Using Booksmarts Books and Videos in Core French Classes
High-Yield Strategies:
John Hattie (an educational researcher) developed a list of high yield strategies that are the most effective teaching techniques for increased student achievement. The Booksmarts resources and lesson plans include and promote many of these strategies.
- Rich relevant tasks
- Guided Instruction
- The use of learning goals and success criteria for teaching and learning
- Effective Feedback
Instruction:
- The emphasis is oral communication. Reading and writing float on a sea of oral language. If I can say it, I can write it, if I can write it, I can read it
- Student confidence in oral communication is essential for success
- Authentic/action oriented tasks are the goal
- Students must be given the opportunity to use and re-use vocabulary and structures
- Language acquisition is not grammar or vocabulary based
- Contextualized grammar instruction is important, students need to continue to improve in skill, but message must be valued over accuracy initially.
- Repeated listening and speaking will allow students to develop an earprint for what sounds right.
Backward Design Unit Planning:
- Begin planning with a culminating task that is authentic and action oriented (in the SnackBar unit the task is to be a restaurant inspector)
- Based on the task, decide what overall expectations that you will be assessing
- Create a learning goal(s) based on these expectations
- With students, create success criteria that are reflective of the task and the learning goal
- Build lessons that provide opportunities to give feedback (the Snackbar unit provides many lessons that will enable students to practice the vocabulary necessary for students to evaluate restaurants)
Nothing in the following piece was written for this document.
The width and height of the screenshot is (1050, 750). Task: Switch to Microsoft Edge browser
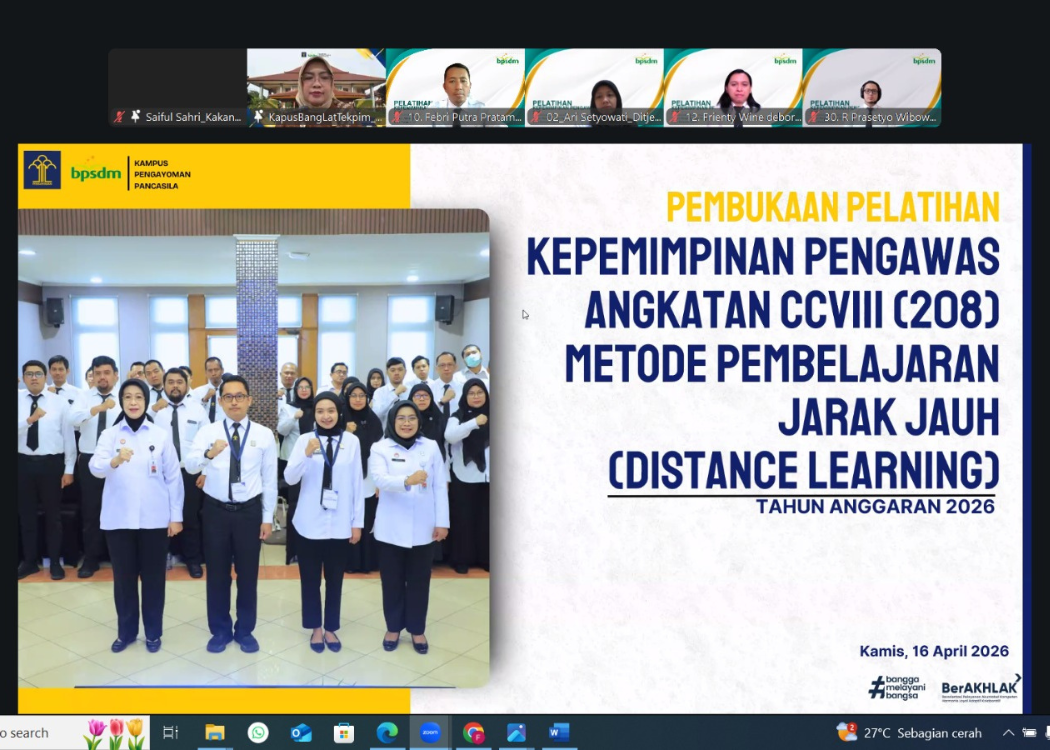[387, 733]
- Feedback can be provided by teacher or peers
- Each lesson can focus on a specific success criterion
Strategy Instruction and Metacognition
The curriculum lists many strategies for Listening, Speaking, Reading and Writing at each grade level. As in first language learning, it is very important for students to build a bank of strategies that they use. Teachers must explicitly teach the strategies and encourage students to list the strategies that they used effectively in the lesson (see strategy handout)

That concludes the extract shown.